The vulnerability, tracked as CVE-2025-8110 (CVSS score: 8.7), relates to a case of path traversal in the repository file editor that could result in code execution.
"Gogs Path Traversal Vulnerability: Gogs contains a path traversal vulnerability affecting improper Symbolic link handling in the PutContents API that could allow for code execution," CISA said in an advisory.
Details of the shortcoming came to light last month when Wiz said it discovered it being exploited in zero-day attacks. The vulnerability essentially bypasses protections put in place for CVE-2024-55947 to achieve code execution by creating a git repository, committing a symbolic link pointing to a sensitive target, and using the PutContents API to write data to the symlink.
This, in turn, causes the underlying operating system to navigate to the actual file the symlink points to and overwrites the target file outside the repository. An attacker could leverage this behavior to overwrite Git configuration files, specifically the sshCommand setting, giving them code execution privileges.
Wiz said it identified 700 compromised Gogs instances. According to data from the attack surface management platform Censys, there are about 1,600 internet-exposed Gogs servers, out of which the majority of them are located in China (991), the U.S. (146), Germany (98), Hong Kong (56), and Russia (49).

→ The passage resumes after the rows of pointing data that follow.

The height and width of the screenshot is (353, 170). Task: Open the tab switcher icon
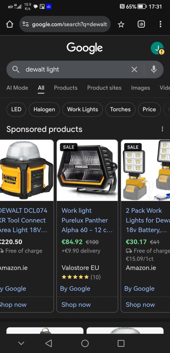tap(141, 24)
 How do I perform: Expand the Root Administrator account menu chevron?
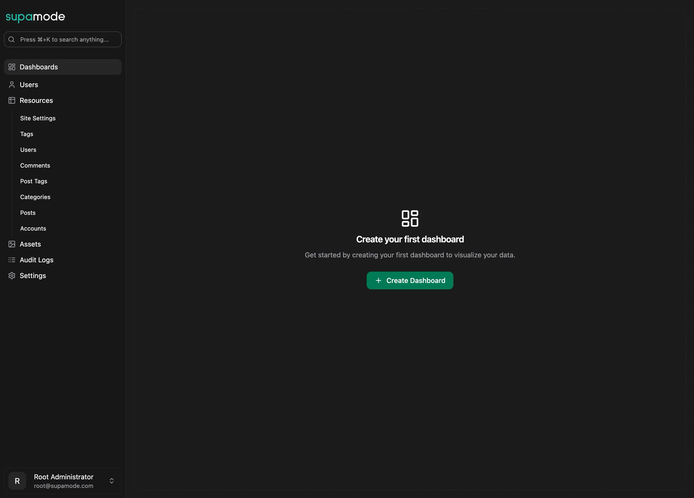click(x=111, y=481)
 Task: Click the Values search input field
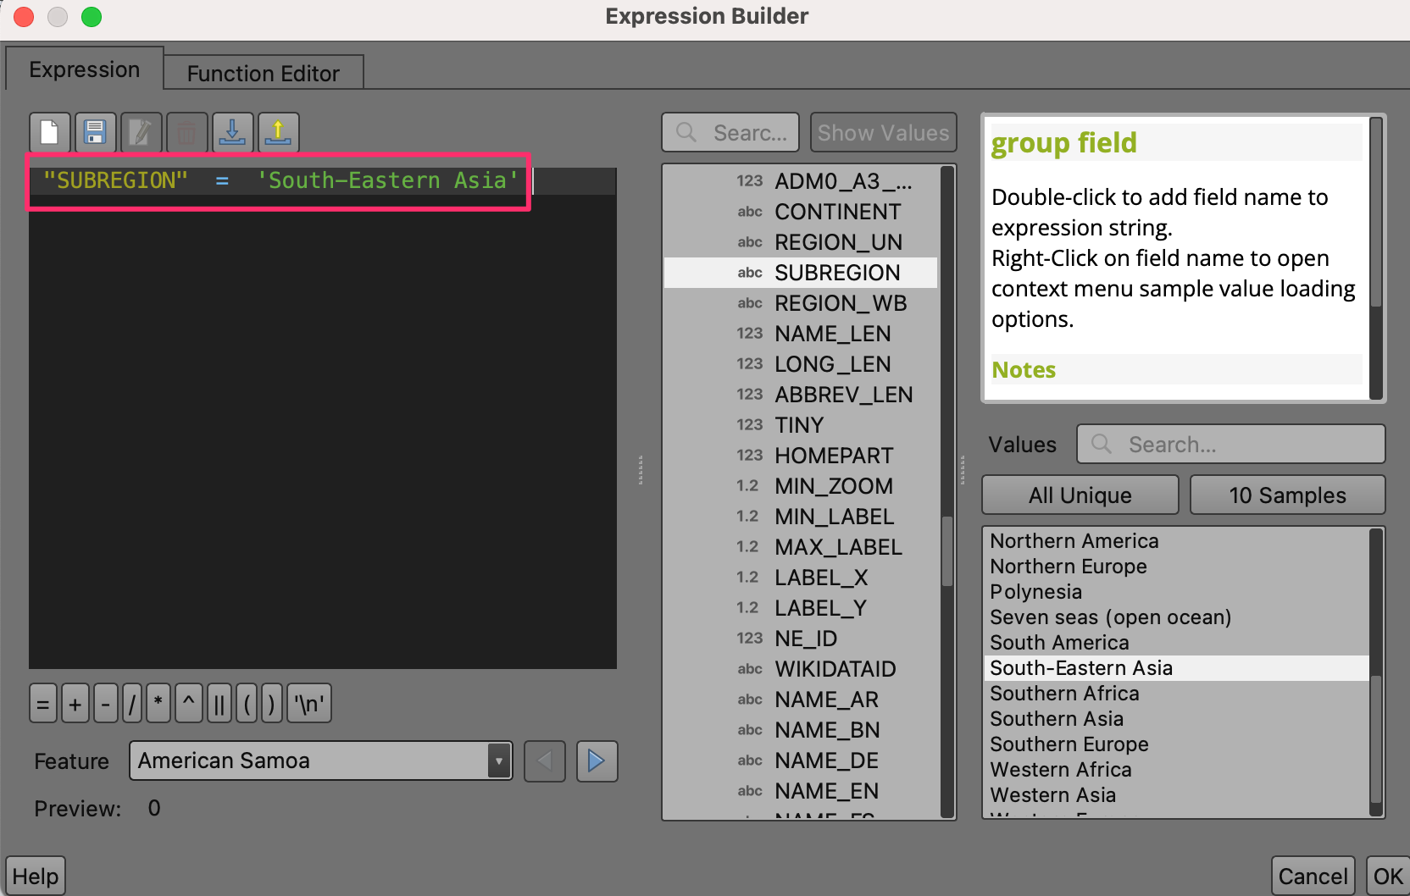[x=1230, y=445]
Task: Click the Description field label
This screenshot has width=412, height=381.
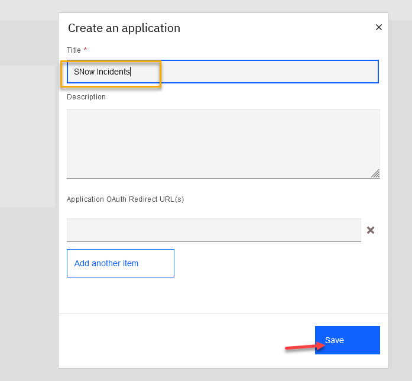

There are currently no patches that address CVE-2025-8110, although pull requests on GitHub show that the necessary code changes have been made. "Once the image is built on main, both gogs/gogs:latest and gogs/gogs:next-latest will have this CVE patched," one of the project maintainers said last week.
In the absence of a fix, Gogs users are advised to disable the default open-registration setting and limit server access using a VPN or an allow-list. Federal Civilian Executive Branch (FCEB) agencies are required to apply the necessary mitigations by February 2, 2026.